First of all, yes you have to
add the desired height difference. This works the same for a 958 Cayenne btw, so pls don't substract for any of the cars.
Secondly, the stored coding values don't mean a lot. If anyone takes those for granted and simply uses those stored values and adds some milimeters, you'll never get to same levels on all 4 wheels. I suspect this is the root cause for failure for the ones who had trouble....
The procedure is very simple:
Measure the
ACTUAL values of your car (just forget the
stored ones), which are the measured vertical distance between wheel center and fender line (car has to stand on an even surface, of course..) and just add whatever lowering value you want.
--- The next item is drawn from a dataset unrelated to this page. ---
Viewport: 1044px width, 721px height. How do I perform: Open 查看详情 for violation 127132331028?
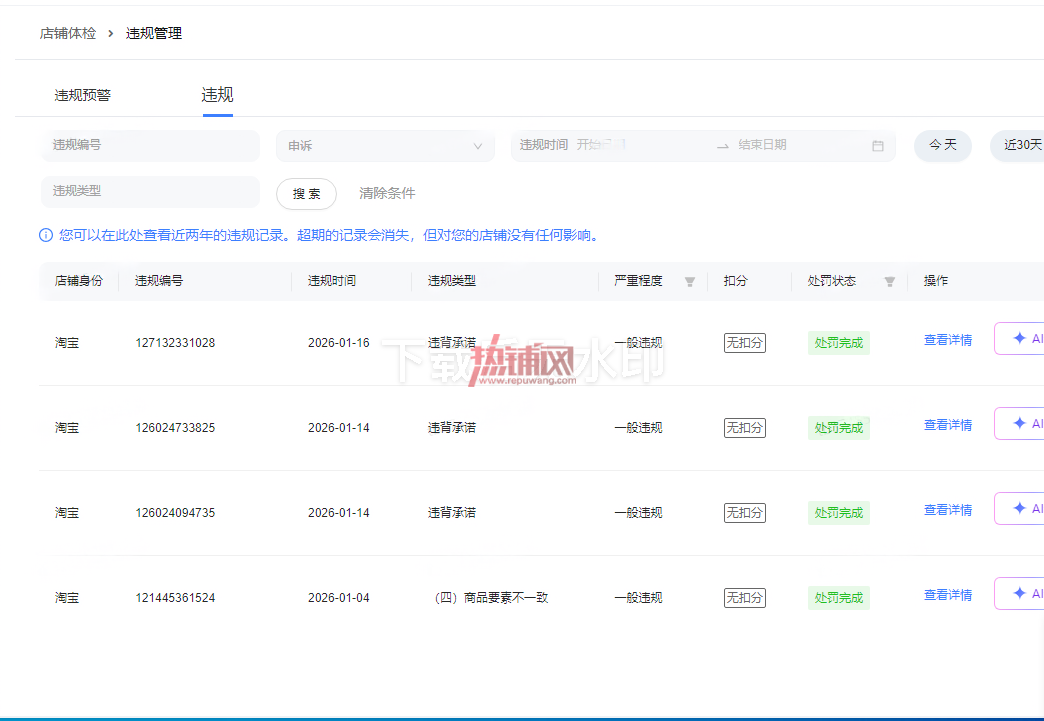[x=947, y=340]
For a Macan, 32mm seem to work fine (while on a 958 this already makes the entire suspension more stiff). I have not checked any lower values, but for a GTS -32mm also seem to work, so around -40mm for any other model should be ok.
Enter those ACTUAL values plus, say, 30mm into your Piwis and calibrate - done. The suspension will adjust itself 30mm lower. Done. Easy, Quick & Cheap.
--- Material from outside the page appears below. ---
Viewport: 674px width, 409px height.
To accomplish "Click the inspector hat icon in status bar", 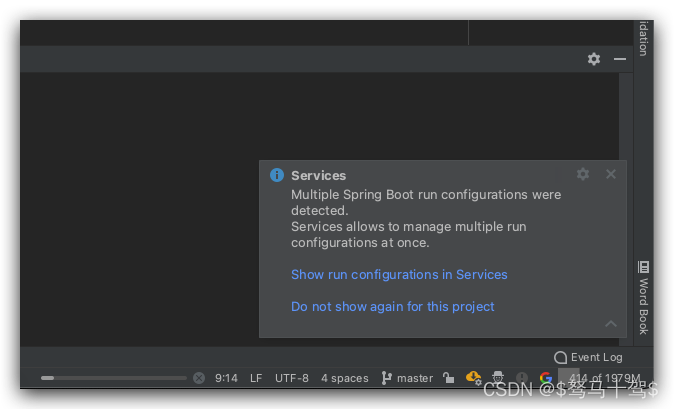I will [497, 378].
Getting back to stock height: Just enter the ACTUAL values MEASURED
without any modification to them with Piwis and the car will calibrate itself back to stock ride height. Even easier, this is the standard height calibration procedure.
If a shop does not get this right - change the shop!
Basically the dealer or repair shop just needs to go into the air suspension control module with the PIWIS and add 20 millimeters to your current suspension settings input by the factory, you have to add to the number on the Macan to make the car go lower. They may try to subtract because this it how it works on the Cayenne and Panamera, but the Macan is different.
Here is an example of what they would do, these numbers are arbitrary, so do not use them in your own car.
Left Front original coding 414, they would add 20 to make it 434
Right Front original coding 416, they would add 20 to make it 436
Left Rear original coding 418, they would add 20 to make it 438
Right Rear original coding 414, they would add 20 to make it 434.
This is basically the logic behind it and these numbers do not mean anything, so do not input them into the car, I have no idea what your factory settings are as each car may be slightly different, they are set at the factory based upon many different parameters.
Also do this at you own risk, as I have no clue on how this will affect your warranty or the service life of the air suspension.
In my opinion, the car actually would look better if you lower the front by 10mm more than the rear, because of the shape of the wheel arches, sometimes the Macan looks as if it is squatting in the back.
Also 20mm is less than and inch and to be honest, it will not even look like you have lowered the car.